_OBJECTIVES_.
a) Repeat the part of the forum post about agent wish lists from "I'm guessing the" to "(Feb 9, 2017)", word for word.
b) Write what comes next in the forum thread about #MSWL day and agent wish lists, picking up right after its last line.

-- BEGIN PASSAGE TO READ --

Thanks for this info, Russ. It's timely, because yesterday was #MSWL day on Twitter. Lots of agents and editors tweeting updates to their wish lists. In researching the agents I found of interest, it seemed there was a good mix of senior and junior agents participating. Some of them got quite specific about plots or themes they'd like to see, while others kept it at a genre/subgenre level.

I'm guessing the agents you talked to did not participate in #MSWL day, or their answers would probably have been different.


----------



## Russ (Feb 9, 2017)

Michael K. Eidson said:


> Thanks for this info, Russ. It's timely, because yesterday was #MSWL day on Twitter. Lots of agents and editors tweeting updates to their wish lists. In researching the agents I found of interest, it seemed there was a good mix of senior and junior agents participating. Some of them got quite specific about plots or themes they'd like to see, while others kept it at a genre/subgenre level.

-- END PASSAGE TO READ --
-- BEGIN DATASET --

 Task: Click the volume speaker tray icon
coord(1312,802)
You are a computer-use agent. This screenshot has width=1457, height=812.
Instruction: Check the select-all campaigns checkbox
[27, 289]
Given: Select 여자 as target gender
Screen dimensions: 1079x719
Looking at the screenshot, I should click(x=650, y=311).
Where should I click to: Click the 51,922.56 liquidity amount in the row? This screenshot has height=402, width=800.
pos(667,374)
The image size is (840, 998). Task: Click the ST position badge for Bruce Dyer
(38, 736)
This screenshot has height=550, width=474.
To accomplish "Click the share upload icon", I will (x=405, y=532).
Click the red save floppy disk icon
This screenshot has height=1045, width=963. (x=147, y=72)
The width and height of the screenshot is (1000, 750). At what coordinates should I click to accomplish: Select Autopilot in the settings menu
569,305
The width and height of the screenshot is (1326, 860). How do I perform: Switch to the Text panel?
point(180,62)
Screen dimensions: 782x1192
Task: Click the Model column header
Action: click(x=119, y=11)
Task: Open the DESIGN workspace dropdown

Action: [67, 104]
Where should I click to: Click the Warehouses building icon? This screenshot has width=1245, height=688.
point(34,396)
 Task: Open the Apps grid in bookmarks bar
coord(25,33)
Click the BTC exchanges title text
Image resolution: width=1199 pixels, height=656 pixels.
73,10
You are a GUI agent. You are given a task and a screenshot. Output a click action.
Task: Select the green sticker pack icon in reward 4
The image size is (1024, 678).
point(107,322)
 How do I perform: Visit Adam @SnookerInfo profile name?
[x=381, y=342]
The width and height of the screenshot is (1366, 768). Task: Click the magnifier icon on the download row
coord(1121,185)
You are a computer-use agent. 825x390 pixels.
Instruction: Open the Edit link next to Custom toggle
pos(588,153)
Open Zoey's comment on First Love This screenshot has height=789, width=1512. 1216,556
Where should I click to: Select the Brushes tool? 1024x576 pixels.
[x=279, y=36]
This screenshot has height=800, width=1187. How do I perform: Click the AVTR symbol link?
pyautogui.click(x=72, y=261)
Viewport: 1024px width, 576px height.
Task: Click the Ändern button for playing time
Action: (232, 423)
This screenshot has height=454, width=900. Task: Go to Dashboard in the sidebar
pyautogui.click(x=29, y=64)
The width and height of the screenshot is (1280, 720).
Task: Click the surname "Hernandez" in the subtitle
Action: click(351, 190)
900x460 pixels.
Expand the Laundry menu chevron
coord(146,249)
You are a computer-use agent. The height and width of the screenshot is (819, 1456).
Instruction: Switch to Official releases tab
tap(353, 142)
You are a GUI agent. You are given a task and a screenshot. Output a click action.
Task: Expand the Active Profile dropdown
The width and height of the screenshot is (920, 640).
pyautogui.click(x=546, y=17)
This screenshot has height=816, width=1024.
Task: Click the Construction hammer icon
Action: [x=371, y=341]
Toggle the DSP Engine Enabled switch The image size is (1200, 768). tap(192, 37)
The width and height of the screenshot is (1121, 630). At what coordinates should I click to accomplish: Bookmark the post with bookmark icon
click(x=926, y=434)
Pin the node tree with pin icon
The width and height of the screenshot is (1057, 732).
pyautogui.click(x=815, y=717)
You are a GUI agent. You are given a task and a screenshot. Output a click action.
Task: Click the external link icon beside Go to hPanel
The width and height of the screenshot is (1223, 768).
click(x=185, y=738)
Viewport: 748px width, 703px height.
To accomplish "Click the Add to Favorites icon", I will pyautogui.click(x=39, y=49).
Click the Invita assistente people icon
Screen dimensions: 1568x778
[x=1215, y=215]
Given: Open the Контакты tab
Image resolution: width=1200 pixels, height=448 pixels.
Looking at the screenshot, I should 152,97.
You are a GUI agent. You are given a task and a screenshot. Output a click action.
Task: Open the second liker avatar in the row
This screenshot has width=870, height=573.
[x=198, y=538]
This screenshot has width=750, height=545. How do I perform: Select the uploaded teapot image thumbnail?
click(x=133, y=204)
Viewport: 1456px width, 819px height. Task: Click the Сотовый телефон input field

-- END DATASET --

_THE RESULTS_.
a)
I'm guessing the agents you talked to did not participate in #MSWL day, or their answers would probably have been different.


----------



## Russ (Feb 9, 2017)

b)
> 
> I'm guessing the agents you talked to did not participate in #MSWL day, or their answers would probably have been different.



I would be very surprised if they did.  They are in very good shape for clients atm.


----------



## Demesnedenoir (Feb 9, 2017)

Russ said:


> I am afraid that we didn't discuss that. My apologies.  I hope to be doing similar meetings/social events in April so I will post another thread before I go to that one.  Do remind me to ask next time.



Cool, that that might be an interesting bit of demographics and trends. Never easy to predict anything in this world, but always good to see what people are thinking.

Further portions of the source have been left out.